In both scenarios, when I get an update, the subtractor is called first, and then the adder is called. The problem is that when using the TopologyTestDriver, two messages are sent out for updates: one after the subtractor call, and another one after the adder call. Not to mention that the message that is sent after the subrtractor and before the adder is in an incorrect stage.

Any one else could confirm this is a bug? I've tested this for both Kafka versions 2.0.1 and 2.1.0.

EDIT:
I created a testcase in github to illustrate the issue: https://github.com/mulho/topology-testcase

It is expected behavior that there are two output records (one "minus" record, and one "plus" record). It's a little tricky to understand how it works, so let me try to explain.

Assume you have the following input table:

 key |  value
-----+---------
  A  |  <10,2>
  B  |  <10,3>
  C  |  <11,4>

On KTable#groupBy() you extract the first part of the value as new key (ie, 10 or 11) and later sum the second part (ie, 2, 3, 4) in the aggregation. Because A and B record both have 10 as new key, you would sum 2+3 and you would also sum 4 for new key 11. The result table would be:

 key |  value
-----+---------
  10 |  5
  11 |  4

Now assume that an update record <B,<11,5>> change the original input KTable to:

 key |  value
-----+---------
  A  |  <10,2>
  B  |  <11,5>
  C  |  <11,4>

Thus, the new result table should sum up 5+4 for 11 and 2 for 10:

 key |  value
-----+---------
  10 |  2
  11 |  9

This is exactly the two output records you see. The first output record (after subtract is executed), updates the first row (it subtracts the old value that is not part of the aggregation result any longer), while the second record adds the new value to the aggregation result. In our example, the subtract record would be <10,<null,<10,3>>> and the add record would be <11,<<11,5>,null>> (the format of those record is <key, <plus,minus>> (note that the subtract record only set the minus part while the add record only set the plus part).

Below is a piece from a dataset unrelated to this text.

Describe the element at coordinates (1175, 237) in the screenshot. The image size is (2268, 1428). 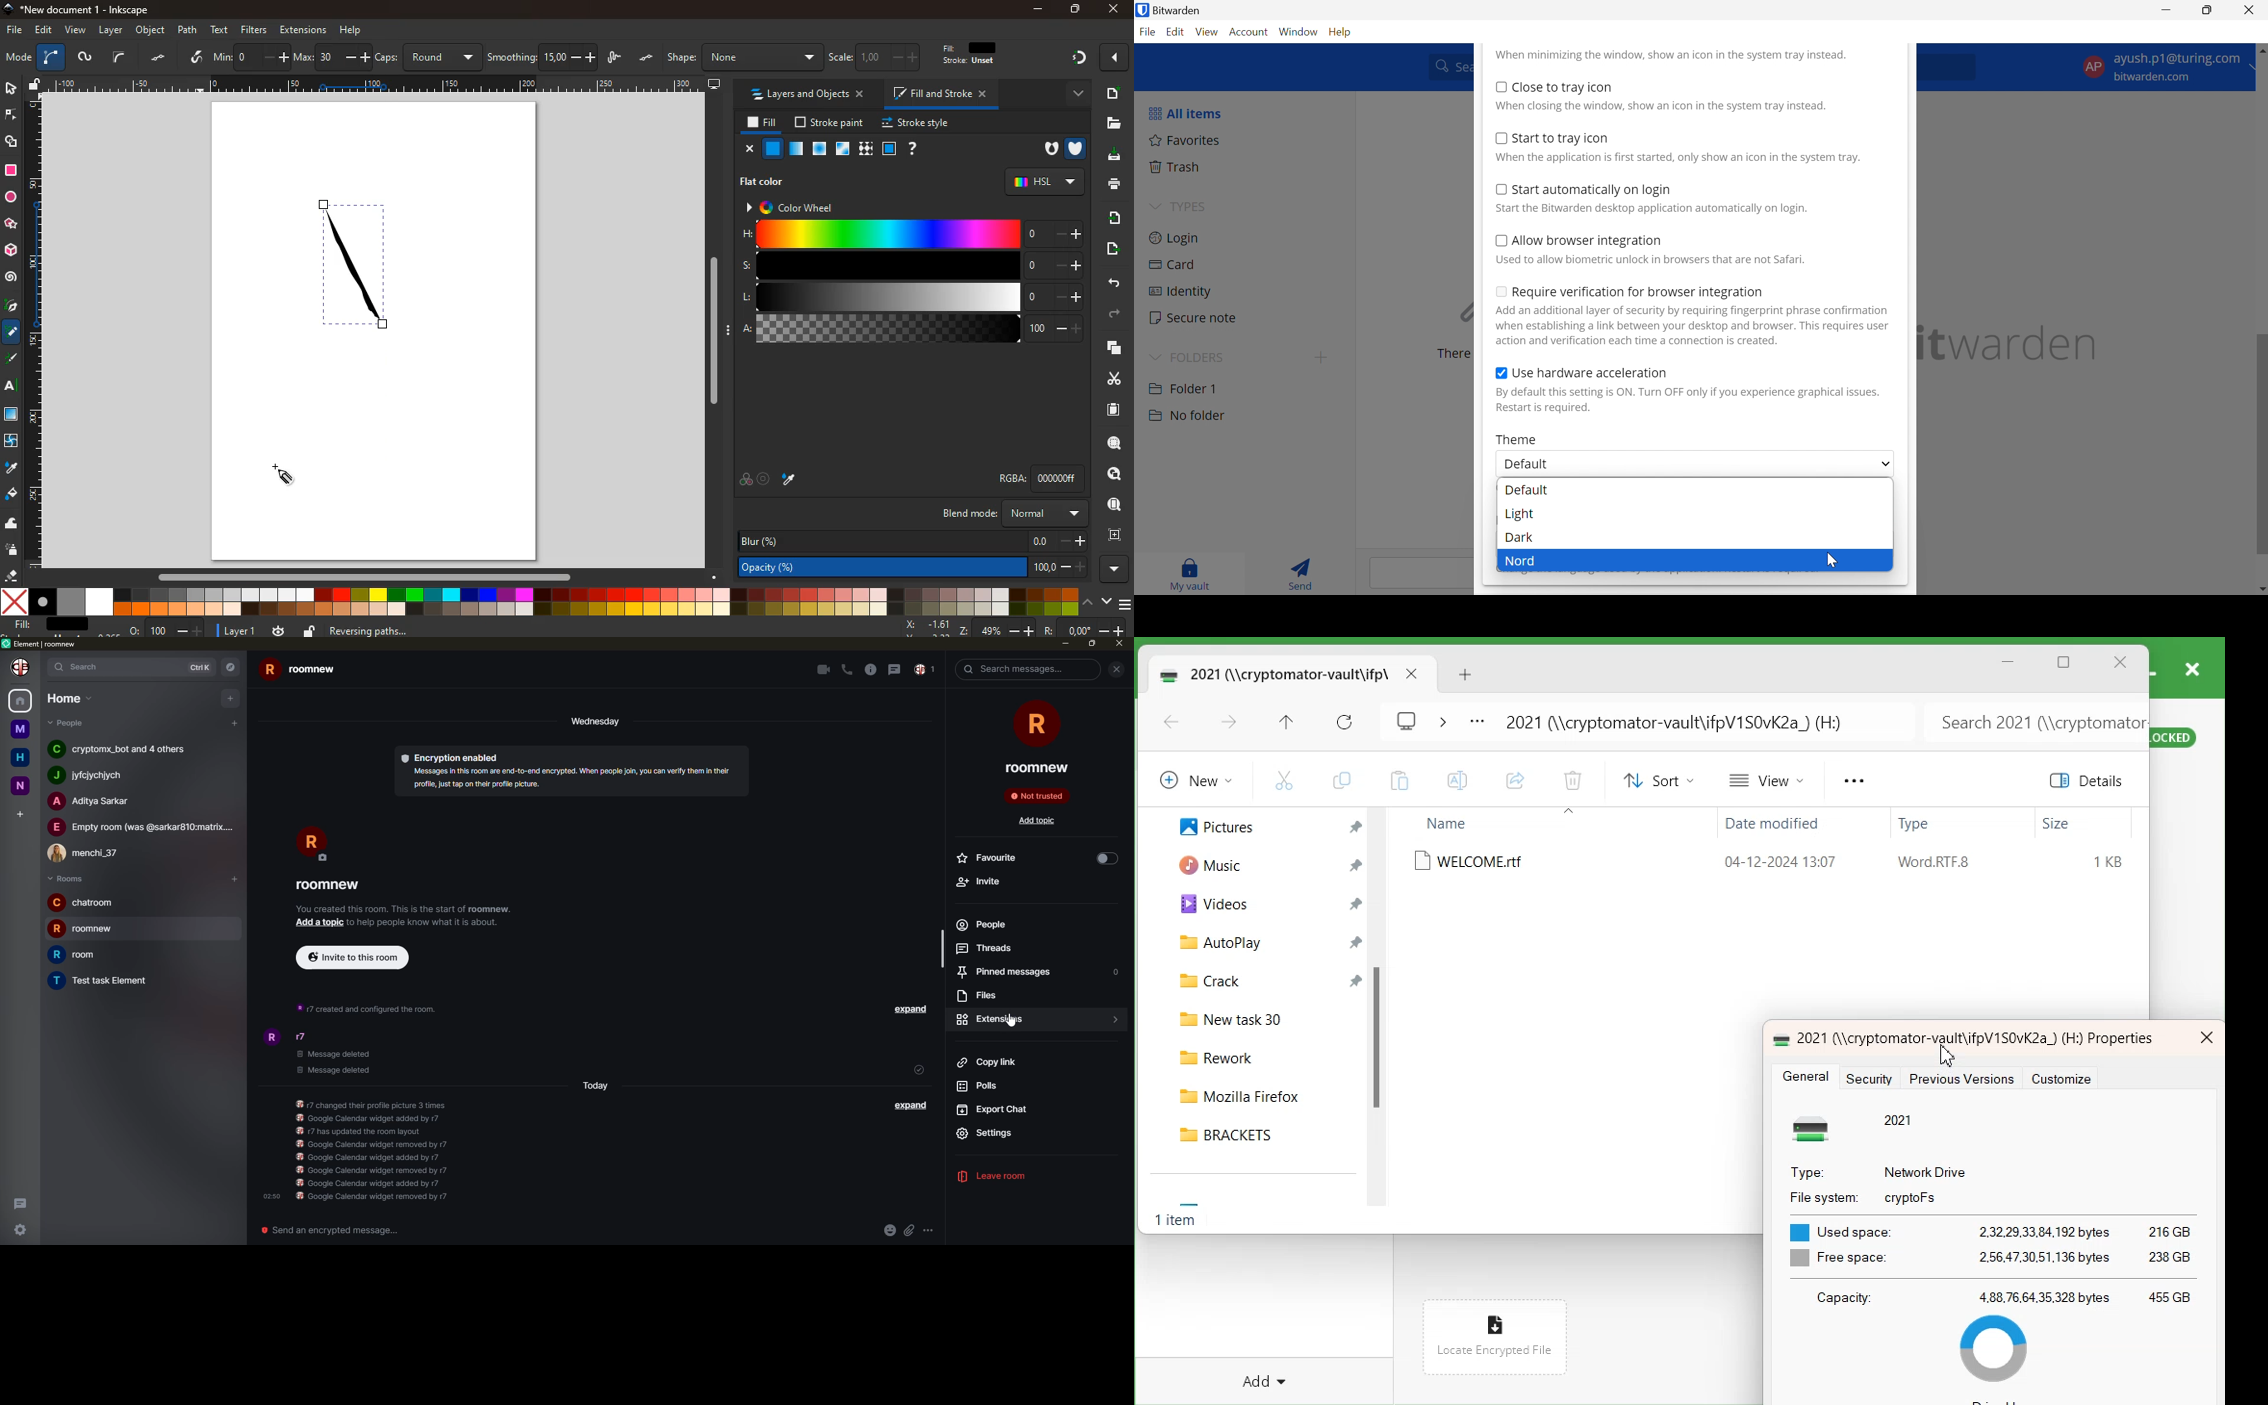
I see `Login` at that location.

Final remark: it is not possible to put plus and minus records together, because the key of the plus and minus record can be different (in our example 11 and 10), and thus might go into different partitions. This implies that the plus and minus operation might be executed by different machines and thus it's not possible to only emit one record that contains both plus and minus part.